Vanity Fair Full Text: Chapter 63 : Page 5
Everybody in the town was ranged in one or other of these factions. The Lederlung was a prettyish little creature certainly, and her voice (what there was of it) was very sweet, and there is no doubt that the Strumpff was not in her first youth and beauty, and certainly too stout; when she came on in the last scene of the Sonnambula, for instance, in her night-chemise with a lamp in her hand, and had to go out of the window, and pass over the plank of the mill, it was all she could do to squeeze out of the window, and the plank used to bend and creak again under her weight--but how she poured out the finale of the opera! and with what a burst of feeling she rushed into Elvino's arms--almost fit to smother him! Whereas the little Lederlung--but a truce to this gossip--the fact is that these two women were the two flags of the French and the English party at Pumpernickel, and the society was divided in its allegiance to those two great nations.
We had on our side the Home Minister, the Master of the Horse, the Duke's Private Secretary, and the Prince's Tutor; whereas of the French party were the Foreign Minister, the Commander-in-Chief's Lady, who had served under Napoleon, and the Hof-Marschall and his wife, who was glad enough to get the fashions from Paris, and always had them and her caps by M. de Macabau's courier. The Secretary of his Chancery was little Grignac, a young fellow, as malicious as Satan, and who made caricatures of Tapeworm in all the-albums of the place.

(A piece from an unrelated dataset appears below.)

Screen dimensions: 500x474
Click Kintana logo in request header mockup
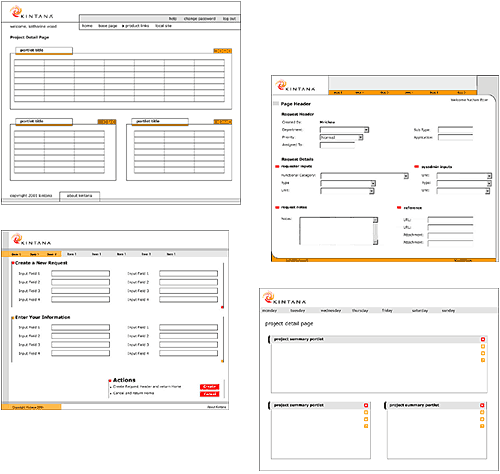coord(295,86)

Their headquarters and table d'hote were established at the Pariser Hof, the other inn of the town; and though, of course, these gentlemen were obliged to be civil in public, yet they cut at each other with epigrams that were as sharp as razors, as I have seen a couple of wrestlers in Devonshire, lashing at each other's shins and never showing their agony upon a muscle of their faces. Neither Tapeworm nor Macabau ever sent home a dispatch to his government without a most savage series of attacks upon his rival. For instance, on our side we would write, "The interests of Great Britain in this place, and throughout the whole of Germany, are perilled by the continuance in office of the present French envoy; this man is of a character so infamous that he will stick at no falsehood, or hesitate at no crime, to attain his ends. He poisons the mind of the Court against the English minister, represents the conduct of Great Britain in the most odious and atrocious light, and is unhappily backed by a minister whose ignorance and necessities are as notorious as his influence is fatal." On their side they would say, "M. de Tapeworm continues his system of stupid insular arrogance and vulgar falsehood against the greatest nation in the world. Yesterday he was heard to speak lightly of Her Royal Highness Madame the Duchess of Berri; on a former occasion he insulted the heroic Duke of Angouleme and dared to insinuate that H.R.H. the Duke of Orleans was conspiring against the august throne of the lilies. His gold is prodigated in every direction which his stupid menaces fail to frighten. By one and the other, he has won over creatures of the Court here--and, in fine, Pumpernickel will not be quiet, Germany tranquil, France respected, or Europe content until this poisonous viper be crushed under heel": and so on. When one side or the other had written any particularly spicy dispatch, news of it was sure to slip out.